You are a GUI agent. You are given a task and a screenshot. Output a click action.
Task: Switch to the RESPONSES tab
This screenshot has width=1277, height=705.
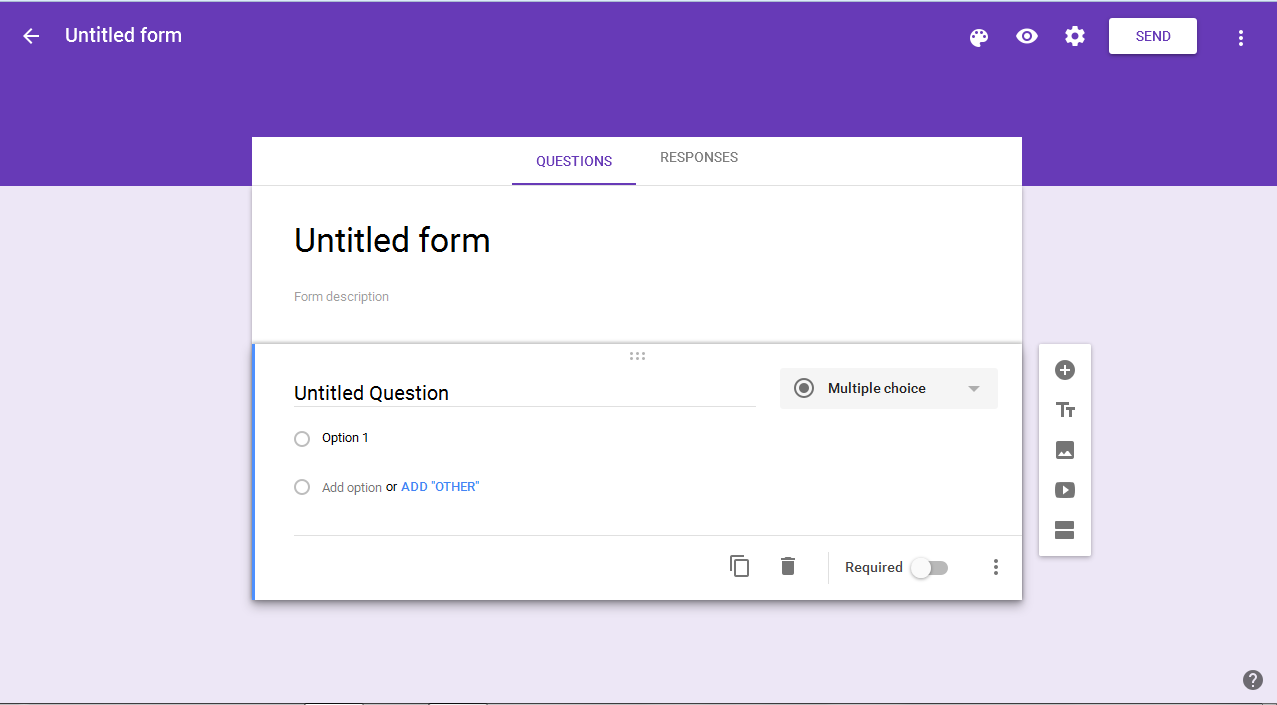click(x=698, y=157)
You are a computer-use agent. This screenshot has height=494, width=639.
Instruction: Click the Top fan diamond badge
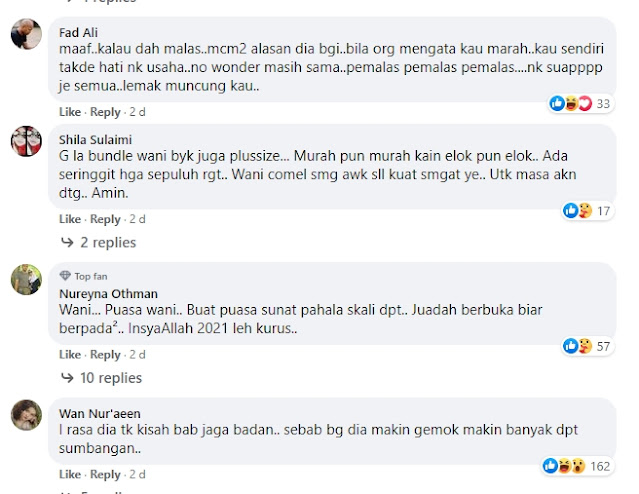click(65, 276)
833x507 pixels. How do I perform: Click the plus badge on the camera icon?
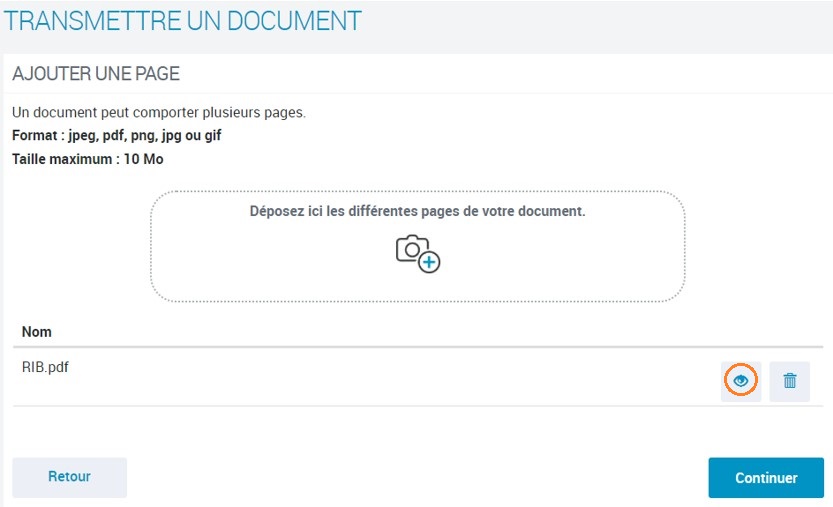pyautogui.click(x=430, y=262)
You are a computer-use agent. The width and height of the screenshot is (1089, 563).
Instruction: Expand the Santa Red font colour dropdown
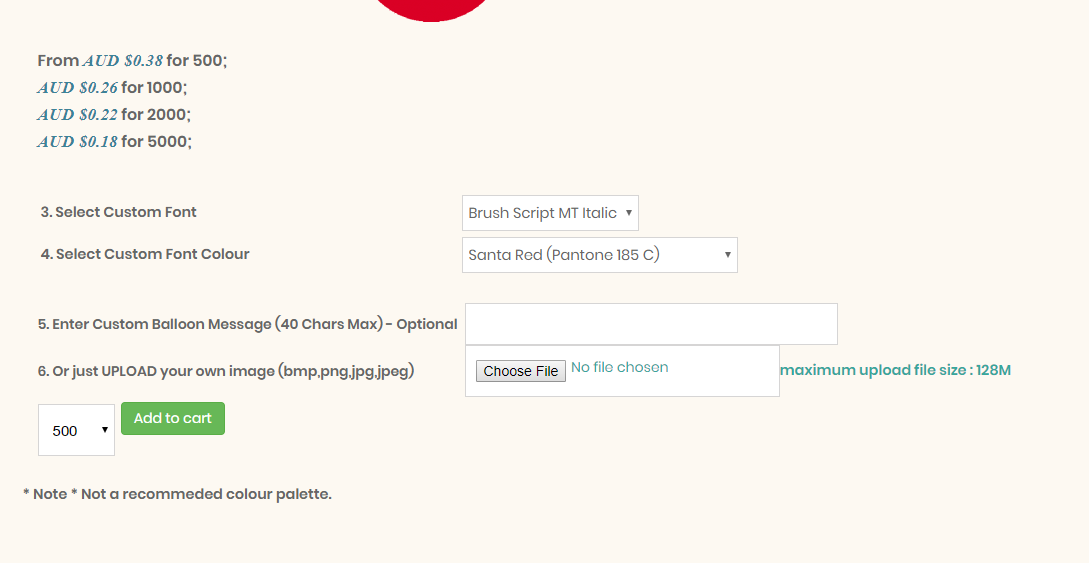(599, 255)
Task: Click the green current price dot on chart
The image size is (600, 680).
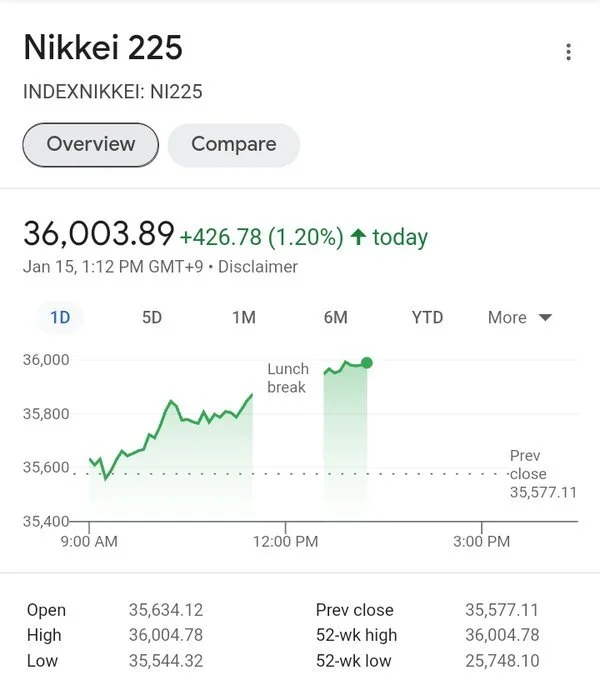Action: pos(367,362)
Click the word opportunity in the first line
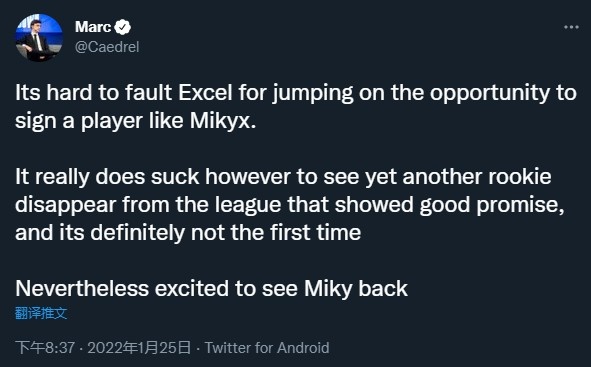 click(490, 93)

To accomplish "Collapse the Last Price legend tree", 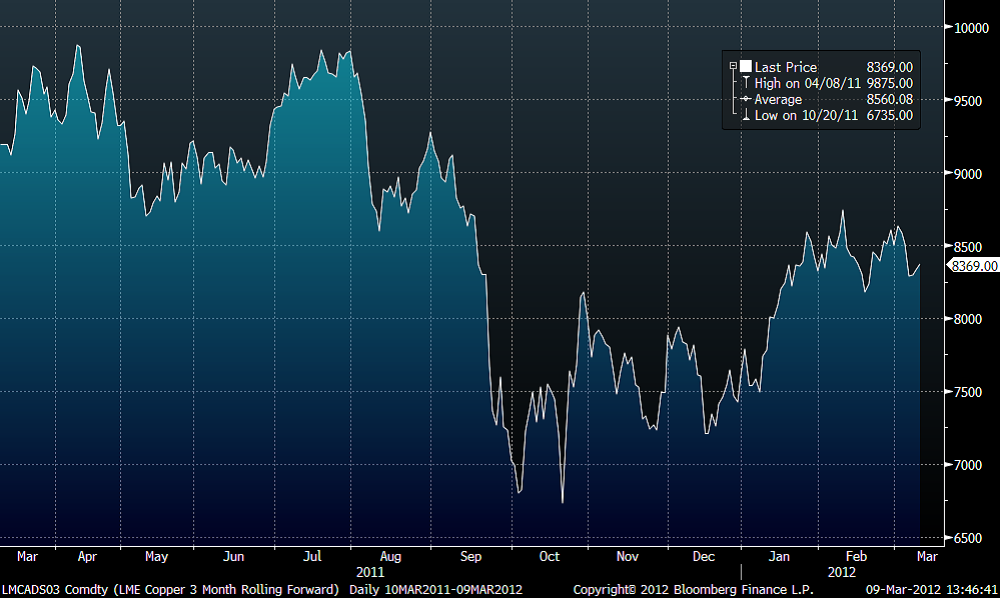I will (733, 67).
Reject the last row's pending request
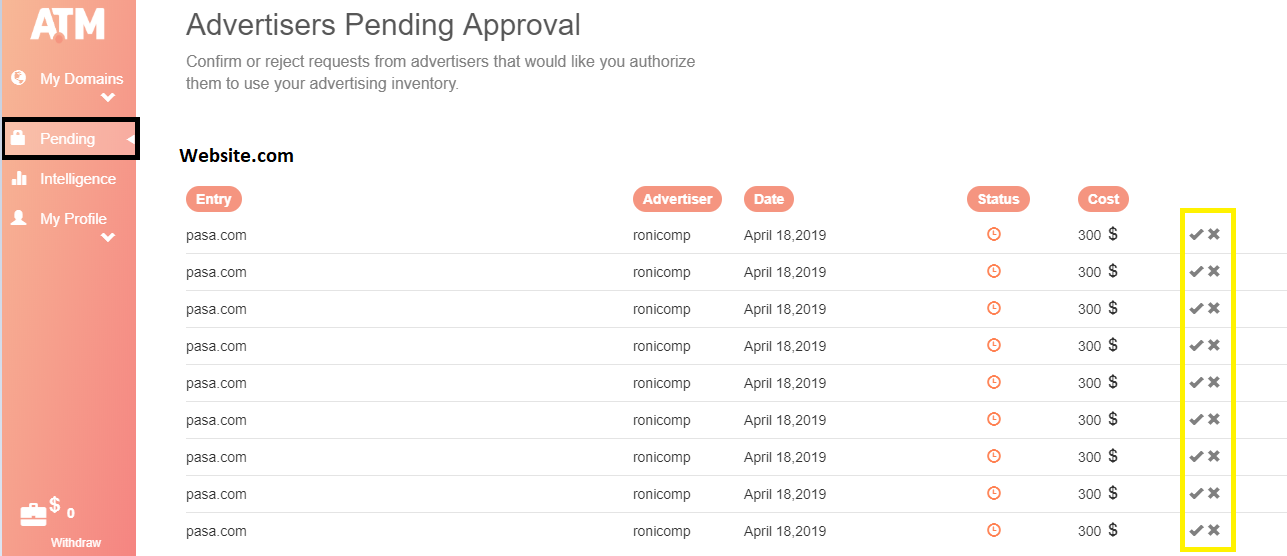This screenshot has height=556, width=1287. click(x=1214, y=530)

========

» YOUR GOAL: In the entries above, count each line that holds "computer". Give the total and nothing else.

» SOLUTION TO THIS PROBLEM: 2